▶ _Your objective_: Go through the listing and transcribe each line exactly.

▶ _Given data_:
________________

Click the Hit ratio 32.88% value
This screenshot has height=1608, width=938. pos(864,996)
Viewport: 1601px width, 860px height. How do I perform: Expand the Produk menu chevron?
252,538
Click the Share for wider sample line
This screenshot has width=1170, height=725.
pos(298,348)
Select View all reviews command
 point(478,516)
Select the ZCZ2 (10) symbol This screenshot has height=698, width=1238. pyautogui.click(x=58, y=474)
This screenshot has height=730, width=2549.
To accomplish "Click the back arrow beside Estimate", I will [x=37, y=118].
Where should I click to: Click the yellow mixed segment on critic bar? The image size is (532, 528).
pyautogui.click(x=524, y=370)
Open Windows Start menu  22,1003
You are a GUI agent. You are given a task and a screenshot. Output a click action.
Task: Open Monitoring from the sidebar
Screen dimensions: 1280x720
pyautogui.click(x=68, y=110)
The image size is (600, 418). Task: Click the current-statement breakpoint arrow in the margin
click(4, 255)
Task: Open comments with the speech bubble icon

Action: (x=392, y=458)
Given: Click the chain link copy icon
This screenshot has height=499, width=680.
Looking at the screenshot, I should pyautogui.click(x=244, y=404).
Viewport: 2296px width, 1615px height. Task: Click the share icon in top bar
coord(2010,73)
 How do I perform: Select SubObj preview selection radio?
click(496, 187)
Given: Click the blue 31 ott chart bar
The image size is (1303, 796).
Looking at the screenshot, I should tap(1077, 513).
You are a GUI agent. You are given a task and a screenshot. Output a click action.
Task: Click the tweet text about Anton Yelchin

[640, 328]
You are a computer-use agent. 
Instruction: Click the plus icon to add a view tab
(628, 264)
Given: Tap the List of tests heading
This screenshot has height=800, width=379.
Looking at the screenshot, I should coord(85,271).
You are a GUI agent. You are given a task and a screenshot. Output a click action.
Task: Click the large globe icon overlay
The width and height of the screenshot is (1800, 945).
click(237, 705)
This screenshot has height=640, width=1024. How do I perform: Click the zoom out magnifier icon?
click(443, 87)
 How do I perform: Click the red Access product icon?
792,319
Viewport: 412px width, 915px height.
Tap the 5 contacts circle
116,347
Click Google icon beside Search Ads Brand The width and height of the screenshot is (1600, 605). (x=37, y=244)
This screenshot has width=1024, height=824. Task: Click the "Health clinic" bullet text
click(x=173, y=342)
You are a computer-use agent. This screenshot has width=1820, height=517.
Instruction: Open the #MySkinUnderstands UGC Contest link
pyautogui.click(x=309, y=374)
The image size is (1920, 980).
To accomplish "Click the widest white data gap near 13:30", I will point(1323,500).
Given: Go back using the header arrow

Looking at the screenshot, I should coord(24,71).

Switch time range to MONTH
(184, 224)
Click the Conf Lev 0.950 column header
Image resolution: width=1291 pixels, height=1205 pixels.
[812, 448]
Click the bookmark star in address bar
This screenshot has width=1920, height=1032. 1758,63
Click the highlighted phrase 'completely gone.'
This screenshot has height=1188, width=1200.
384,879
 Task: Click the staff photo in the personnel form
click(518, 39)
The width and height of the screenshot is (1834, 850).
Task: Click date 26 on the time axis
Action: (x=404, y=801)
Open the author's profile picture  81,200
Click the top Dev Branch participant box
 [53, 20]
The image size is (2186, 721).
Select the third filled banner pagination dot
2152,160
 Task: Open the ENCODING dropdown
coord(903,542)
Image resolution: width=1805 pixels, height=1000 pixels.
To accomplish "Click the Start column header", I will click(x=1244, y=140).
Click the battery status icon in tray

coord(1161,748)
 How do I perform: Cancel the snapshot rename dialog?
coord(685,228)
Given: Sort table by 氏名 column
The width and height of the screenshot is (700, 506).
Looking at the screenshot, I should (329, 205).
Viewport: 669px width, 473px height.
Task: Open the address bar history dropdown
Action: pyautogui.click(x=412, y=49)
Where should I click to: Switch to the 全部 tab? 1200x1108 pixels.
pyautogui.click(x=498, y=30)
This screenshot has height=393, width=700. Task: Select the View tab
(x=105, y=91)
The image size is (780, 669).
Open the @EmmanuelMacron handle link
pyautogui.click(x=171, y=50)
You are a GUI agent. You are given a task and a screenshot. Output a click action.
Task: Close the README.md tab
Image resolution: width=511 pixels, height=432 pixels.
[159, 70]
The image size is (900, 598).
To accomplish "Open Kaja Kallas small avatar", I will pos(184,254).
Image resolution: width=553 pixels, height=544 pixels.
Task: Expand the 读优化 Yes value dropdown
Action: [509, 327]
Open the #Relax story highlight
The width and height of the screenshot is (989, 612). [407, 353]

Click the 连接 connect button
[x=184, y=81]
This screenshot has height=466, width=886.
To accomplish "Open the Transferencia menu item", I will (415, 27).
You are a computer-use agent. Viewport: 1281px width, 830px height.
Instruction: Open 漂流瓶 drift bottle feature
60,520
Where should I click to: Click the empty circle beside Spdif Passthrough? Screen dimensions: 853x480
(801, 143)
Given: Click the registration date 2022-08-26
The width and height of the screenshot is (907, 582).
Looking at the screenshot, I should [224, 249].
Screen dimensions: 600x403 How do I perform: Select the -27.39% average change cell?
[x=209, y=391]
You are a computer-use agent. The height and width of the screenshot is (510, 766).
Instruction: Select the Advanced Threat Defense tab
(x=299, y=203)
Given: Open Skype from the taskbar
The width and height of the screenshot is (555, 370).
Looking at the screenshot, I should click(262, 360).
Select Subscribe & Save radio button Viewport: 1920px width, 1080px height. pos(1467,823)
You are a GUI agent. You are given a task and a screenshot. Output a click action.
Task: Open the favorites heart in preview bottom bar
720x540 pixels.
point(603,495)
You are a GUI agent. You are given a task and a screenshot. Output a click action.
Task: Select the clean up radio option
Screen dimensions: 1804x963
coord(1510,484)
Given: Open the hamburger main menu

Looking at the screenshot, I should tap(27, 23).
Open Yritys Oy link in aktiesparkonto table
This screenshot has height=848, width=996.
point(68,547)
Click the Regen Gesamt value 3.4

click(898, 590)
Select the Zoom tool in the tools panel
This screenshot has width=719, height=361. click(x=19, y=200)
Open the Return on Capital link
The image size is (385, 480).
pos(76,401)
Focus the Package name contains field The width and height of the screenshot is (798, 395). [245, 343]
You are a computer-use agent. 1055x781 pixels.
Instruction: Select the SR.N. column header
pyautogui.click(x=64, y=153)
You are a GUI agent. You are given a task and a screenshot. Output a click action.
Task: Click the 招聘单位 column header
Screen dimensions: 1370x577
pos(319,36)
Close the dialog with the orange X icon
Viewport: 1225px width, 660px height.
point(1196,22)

________________

▶ _Result for this task_:
Click the Hit ratio 32.88% value
This screenshot has height=1608, width=938. pos(864,996)
Viewport: 1601px width, 860px height. How do I perform: Expand the Produk menu chevron?
252,538
Click the Share for wider sample line
This screenshot has width=1170, height=725.
pos(298,348)
Select View all reviews command
 point(478,516)
Select the ZCZ2 (10) symbol This screenshot has height=698, width=1238. pyautogui.click(x=58, y=474)
This screenshot has height=730, width=2549.
To accomplish "Click the back arrow beside Estimate", I will [x=37, y=118].
Where should I click to: Click the yellow mixed segment on critic bar? The image size is (532, 528).
pyautogui.click(x=524, y=370)
Open Windows Start menu  22,1003
You are a GUI agent. You are given a task and a screenshot. Output a click action.
Task: Open Monitoring from the sidebar
Screen dimensions: 1280x720
pyautogui.click(x=68, y=110)
The image size is (600, 418). Task: Click the current-statement breakpoint arrow in the margin
click(4, 255)
Task: Open comments with the speech bubble icon

Action: (x=392, y=458)
Given: Click the chain link copy icon
This screenshot has height=499, width=680.
Looking at the screenshot, I should pyautogui.click(x=244, y=404).
Viewport: 2296px width, 1615px height. Task: Click the share icon in top bar
coord(2010,73)
 How do I perform: Select SubObj preview selection radio?
click(496, 187)
Given: Click the blue 31 ott chart bar
The image size is (1303, 796).
Looking at the screenshot, I should tap(1077, 513).
You are a GUI agent. You are given a task and a screenshot. Output a click action.
Task: Click the tweet text about Anton Yelchin

[640, 328]
You are a computer-use agent. 
Instruction: Click the plus icon to add a view tab
(628, 264)
Given: Tap the List of tests heading
This screenshot has height=800, width=379.
Looking at the screenshot, I should coord(85,271).
You are a GUI agent. You are given a task and a screenshot. Output a click action.
Task: Click the large globe icon overlay
The width and height of the screenshot is (1800, 945).
click(237, 705)
This screenshot has height=640, width=1024. How do I perform: Click the zoom out magnifier icon?
click(443, 87)
 How do I perform: Click the red Access product icon?
792,319
Viewport: 412px width, 915px height.
Tap the 5 contacts circle
116,347
Click Google icon beside Search Ads Brand The width and height of the screenshot is (1600, 605). (x=37, y=244)
This screenshot has width=1024, height=824. Task: Click the "Health clinic" bullet text
click(x=173, y=342)
You are a computer-use agent. This screenshot has width=1820, height=517.
Instruction: Open the #MySkinUnderstands UGC Contest link
pyautogui.click(x=309, y=374)
The image size is (1920, 980).
To accomplish "Click the widest white data gap near 13:30", I will point(1323,500).
Given: Go back using the header arrow

Looking at the screenshot, I should coord(24,71).

Switch time range to MONTH
(184, 224)
Click the Conf Lev 0.950 column header
Image resolution: width=1291 pixels, height=1205 pixels.
[812, 448]
Click the bookmark star in address bar
This screenshot has width=1920, height=1032. 1758,63
Click the highlighted phrase 'completely gone.'
This screenshot has height=1188, width=1200.
384,879
 Task: Click the staff photo in the personnel form
click(518, 39)
The width and height of the screenshot is (1834, 850).
Task: Click date 26 on the time axis
Action: (x=404, y=801)
Open the author's profile picture  81,200
Click the top Dev Branch participant box
 [53, 20]
The image size is (2186, 721).
Select the third filled banner pagination dot
2152,160
 Task: Open the ENCODING dropdown
coord(903,542)
Image resolution: width=1805 pixels, height=1000 pixels.
To accomplish "Click the Start column header", I will click(x=1244, y=140).
Click the battery status icon in tray

coord(1161,748)
 How do I perform: Cancel the snapshot rename dialog?
coord(685,228)
Given: Sort table by 氏名 column
The width and height of the screenshot is (700, 506).
Looking at the screenshot, I should (329, 205).
Viewport: 669px width, 473px height.
Task: Open the address bar history dropdown
Action: pyautogui.click(x=412, y=49)
Where should I click to: Switch to the 全部 tab? 1200x1108 pixels.
pyautogui.click(x=498, y=30)
This screenshot has height=393, width=700. Task: Select the View tab
(x=105, y=91)
The image size is (780, 669).
Open the @EmmanuelMacron handle link
pyautogui.click(x=171, y=50)
You are a GUI agent. You are given a task and a screenshot. Output a click action.
Task: Close the README.md tab
Image resolution: width=511 pixels, height=432 pixels.
[159, 70]
The image size is (900, 598).
To accomplish "Open Kaja Kallas small avatar", I will pos(184,254).
Image resolution: width=553 pixels, height=544 pixels.
Task: Expand the 读优化 Yes value dropdown
Action: [509, 327]
Open the #Relax story highlight
The width and height of the screenshot is (989, 612). [407, 353]

Click the 连接 connect button
[x=184, y=81]
This screenshot has height=466, width=886.
To accomplish "Open the Transferencia menu item", I will (415, 27).
You are a computer-use agent. Viewport: 1281px width, 830px height.
Instruction: Open 漂流瓶 drift bottle feature
60,520
Where should I click to: Click the empty circle beside Spdif Passthrough? Screen dimensions: 853x480
(801, 143)
Given: Click the registration date 2022-08-26
The width and height of the screenshot is (907, 582).
Looking at the screenshot, I should [224, 249].
Screen dimensions: 600x403 How do I perform: Select the -27.39% average change cell?
[x=209, y=391]
You are a computer-use agent. The height and width of the screenshot is (510, 766).
Instruction: Select the Advanced Threat Defense tab
(x=299, y=203)
Given: Open Skype from the taskbar
The width and height of the screenshot is (555, 370).
Looking at the screenshot, I should click(262, 360).
Select Subscribe & Save radio button Viewport: 1920px width, 1080px height. pos(1467,823)
You are a GUI agent. You are given a task and a screenshot. Output a click action.
Task: Open the favorites heart in preview bottom bar
720x540 pixels.
point(603,495)
You are a GUI agent. You are given a task and a screenshot. Output a click action.
Task: Select the clean up radio option
Screen dimensions: 1804x963
coord(1510,484)
Given: Open the hamburger main menu

Looking at the screenshot, I should tap(27, 23).
Open Yritys Oy link in aktiesparkonto table
This screenshot has height=848, width=996.
point(68,547)
Click the Regen Gesamt value 3.4

click(898, 590)
Select the Zoom tool in the tools panel
This screenshot has width=719, height=361. click(x=19, y=200)
Open the Return on Capital link
The image size is (385, 480).
pos(76,401)
Focus the Package name contains field The width and height of the screenshot is (798, 395). [245, 343]
You are a computer-use agent. 1055x781 pixels.
Instruction: Select the SR.N. column header
pyautogui.click(x=64, y=153)
You are a GUI agent. You are given a task and a screenshot. Output a click action.
Task: Click the 招聘单位 column header
Screen dimensions: 1370x577
pos(319,36)
Close the dialog with the orange X icon
Viewport: 1225px width, 660px height.
point(1196,22)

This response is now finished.